Dawn Foster 

It’s not just London that has a housing crisis

Headlines about house prices and homelessness tend to focus on the capital, but people all over the country are living in poverty and at risk of eviction
  
  

A report by Shelter found 350,000 renters were at risk of eviction.
A report by Shelter found 350,000 renters were at risk of eviction. Photograph: Martin Godwin/The Guardian

Coverage of the housing crisis can be London-centric for two reasons: the media is increasingly based in London (the death of local papers exacerbates this) and the extreme figures, in terms of both homelessness and house prices, make for headline-grabbing figures.

But the housing crisis is complex, and takes many forms – there are as many reasons for homelessness as there are homeless people, and building more houses won’t solve the housing crisis in areas that already have a surplus of housing. In Liverpool, south Wales and much of the industrial north, whole streets of homes are vacant, but people still struggle to afford to even rent, as a recent study by Shelter shows.

Shelter’s report found 350,000 renters were at risk of eviction. News stories lead with the headline figures concerning Londoners, but the figures across the country are equally worrying. In the north west, 1 in 34 renting households in Halton are at risk, 1 in 38 in Bolton, and 1 in 43 in Tameside. In Peterborough, 1 in 35 renting households face eviction, and in Birmingham the figure is 1 in 47, a total of 3,960 households. Walking down your average street, the equivalent of one household on each side of the road is potentially at risk of being kicked out of their home.

◇ ◇ ◇ ◇ ◇

ACTIONS TO TAKE =>
1 - Say whether each statement agrees with the housing crisis article, answering yes or no and quoting the words that decide it: (a) Shelter's report found 350,000 renters at risk of eviction. (b) In Birmingham, 1 in 38 renting households are at risk. (c) Building more houses will solve the housing crisis even in areas with a surplus of housing.
2 - Transcribe part of the housing crisis article, beginning at the words "Coverage of the" and stopping after "for headline-grabbing figures.".

◇ ◇ ◇ ◇ ◇

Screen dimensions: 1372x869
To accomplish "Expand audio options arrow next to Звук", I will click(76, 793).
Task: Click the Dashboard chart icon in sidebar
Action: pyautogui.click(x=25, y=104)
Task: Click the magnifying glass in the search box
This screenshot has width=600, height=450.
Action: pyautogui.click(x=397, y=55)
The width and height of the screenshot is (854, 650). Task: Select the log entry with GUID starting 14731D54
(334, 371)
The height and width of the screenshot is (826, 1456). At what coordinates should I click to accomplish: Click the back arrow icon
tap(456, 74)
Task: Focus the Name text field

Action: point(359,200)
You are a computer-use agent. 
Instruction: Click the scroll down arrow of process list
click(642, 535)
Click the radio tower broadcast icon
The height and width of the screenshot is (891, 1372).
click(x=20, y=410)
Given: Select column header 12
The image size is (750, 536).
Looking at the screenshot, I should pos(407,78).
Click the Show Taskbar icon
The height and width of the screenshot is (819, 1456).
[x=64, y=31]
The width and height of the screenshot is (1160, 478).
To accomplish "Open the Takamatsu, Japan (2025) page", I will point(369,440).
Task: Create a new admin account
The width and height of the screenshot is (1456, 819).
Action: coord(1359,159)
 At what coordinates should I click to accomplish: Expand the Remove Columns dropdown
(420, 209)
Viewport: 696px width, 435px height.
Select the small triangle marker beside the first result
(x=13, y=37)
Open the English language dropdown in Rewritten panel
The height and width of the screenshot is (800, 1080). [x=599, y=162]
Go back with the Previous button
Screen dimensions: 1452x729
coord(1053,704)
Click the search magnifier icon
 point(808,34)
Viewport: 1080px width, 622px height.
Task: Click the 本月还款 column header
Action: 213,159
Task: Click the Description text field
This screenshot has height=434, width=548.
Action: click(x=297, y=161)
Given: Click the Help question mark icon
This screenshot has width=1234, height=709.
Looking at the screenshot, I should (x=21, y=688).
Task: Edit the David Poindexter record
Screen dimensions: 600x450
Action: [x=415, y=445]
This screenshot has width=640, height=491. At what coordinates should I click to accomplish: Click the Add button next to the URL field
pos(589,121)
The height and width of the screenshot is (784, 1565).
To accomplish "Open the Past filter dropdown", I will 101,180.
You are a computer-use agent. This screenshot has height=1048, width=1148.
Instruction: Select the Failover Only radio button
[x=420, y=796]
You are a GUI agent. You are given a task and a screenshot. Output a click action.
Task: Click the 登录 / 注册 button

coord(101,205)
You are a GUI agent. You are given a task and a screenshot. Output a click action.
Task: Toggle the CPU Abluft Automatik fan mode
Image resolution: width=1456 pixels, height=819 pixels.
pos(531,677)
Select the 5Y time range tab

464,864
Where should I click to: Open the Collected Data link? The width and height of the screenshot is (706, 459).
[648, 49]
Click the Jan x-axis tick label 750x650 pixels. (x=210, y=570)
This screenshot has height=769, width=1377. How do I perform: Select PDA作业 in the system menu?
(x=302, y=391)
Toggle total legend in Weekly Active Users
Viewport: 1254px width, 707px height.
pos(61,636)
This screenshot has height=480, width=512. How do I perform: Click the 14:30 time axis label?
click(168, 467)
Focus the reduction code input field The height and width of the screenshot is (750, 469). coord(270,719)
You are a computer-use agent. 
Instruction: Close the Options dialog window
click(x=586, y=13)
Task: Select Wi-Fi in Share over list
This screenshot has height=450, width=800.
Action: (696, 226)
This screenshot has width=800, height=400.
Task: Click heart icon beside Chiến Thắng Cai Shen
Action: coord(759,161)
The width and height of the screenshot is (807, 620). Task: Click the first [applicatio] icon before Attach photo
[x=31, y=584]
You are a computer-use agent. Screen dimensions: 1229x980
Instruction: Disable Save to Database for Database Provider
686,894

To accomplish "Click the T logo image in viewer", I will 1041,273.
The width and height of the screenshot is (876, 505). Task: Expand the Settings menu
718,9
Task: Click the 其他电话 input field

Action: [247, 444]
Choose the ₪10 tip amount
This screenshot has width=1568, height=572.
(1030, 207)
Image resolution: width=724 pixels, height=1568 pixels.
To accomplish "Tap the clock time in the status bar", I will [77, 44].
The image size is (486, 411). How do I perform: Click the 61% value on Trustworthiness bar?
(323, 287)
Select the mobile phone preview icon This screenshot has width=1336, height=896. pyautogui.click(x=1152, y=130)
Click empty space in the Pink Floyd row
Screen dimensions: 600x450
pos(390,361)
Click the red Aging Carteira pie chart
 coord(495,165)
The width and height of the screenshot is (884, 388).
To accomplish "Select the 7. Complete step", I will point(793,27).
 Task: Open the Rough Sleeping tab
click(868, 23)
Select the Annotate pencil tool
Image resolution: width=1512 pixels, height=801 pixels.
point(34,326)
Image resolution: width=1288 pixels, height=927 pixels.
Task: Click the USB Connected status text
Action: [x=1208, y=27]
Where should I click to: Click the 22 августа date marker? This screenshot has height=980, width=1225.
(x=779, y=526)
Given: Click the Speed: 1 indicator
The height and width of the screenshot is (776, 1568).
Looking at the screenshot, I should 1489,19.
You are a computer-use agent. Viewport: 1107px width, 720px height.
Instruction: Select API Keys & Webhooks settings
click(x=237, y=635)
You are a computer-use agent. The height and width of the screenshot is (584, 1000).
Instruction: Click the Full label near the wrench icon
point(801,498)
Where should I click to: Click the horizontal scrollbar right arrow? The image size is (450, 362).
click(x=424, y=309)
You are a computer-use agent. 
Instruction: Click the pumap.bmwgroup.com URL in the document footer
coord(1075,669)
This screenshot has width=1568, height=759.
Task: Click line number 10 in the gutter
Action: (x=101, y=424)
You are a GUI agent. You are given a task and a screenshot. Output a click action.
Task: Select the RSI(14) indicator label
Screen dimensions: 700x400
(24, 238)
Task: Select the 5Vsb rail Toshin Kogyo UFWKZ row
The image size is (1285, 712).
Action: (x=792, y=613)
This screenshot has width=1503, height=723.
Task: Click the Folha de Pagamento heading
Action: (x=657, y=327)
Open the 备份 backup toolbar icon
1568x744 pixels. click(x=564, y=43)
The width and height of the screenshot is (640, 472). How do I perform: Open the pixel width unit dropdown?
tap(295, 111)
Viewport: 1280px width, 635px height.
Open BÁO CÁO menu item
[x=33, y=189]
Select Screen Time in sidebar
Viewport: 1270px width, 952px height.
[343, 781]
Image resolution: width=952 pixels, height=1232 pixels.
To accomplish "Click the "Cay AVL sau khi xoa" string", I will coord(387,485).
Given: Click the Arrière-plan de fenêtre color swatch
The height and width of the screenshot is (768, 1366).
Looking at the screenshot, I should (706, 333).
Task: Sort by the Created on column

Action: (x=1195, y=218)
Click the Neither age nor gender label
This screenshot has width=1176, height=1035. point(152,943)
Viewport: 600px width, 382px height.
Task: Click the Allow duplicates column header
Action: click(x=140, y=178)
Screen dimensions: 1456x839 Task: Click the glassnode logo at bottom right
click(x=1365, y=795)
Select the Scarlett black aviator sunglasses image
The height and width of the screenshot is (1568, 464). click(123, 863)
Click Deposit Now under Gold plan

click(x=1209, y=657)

◇ ◇ ◇ ◇ ◇

RESULTS FOR THE EXERCISE =>
1 -
(a) Yes: "Shelter’s report found 350,000 renters were at risk of eviction."
(b) No: "in Birmingham the figure is 1 in 47, a total of 3,960 households."
(c) No: "building more houses won’t solve the housing crisis in areas that already have a surplus of housing."

2 -
Coverage of the housing crisis can be London-centric for two reasons: the media is increasingly based in London (the death of local papers exacerbates this) and the extreme figures, in terms of both homelessness and house prices, make for headline-grabbing figures.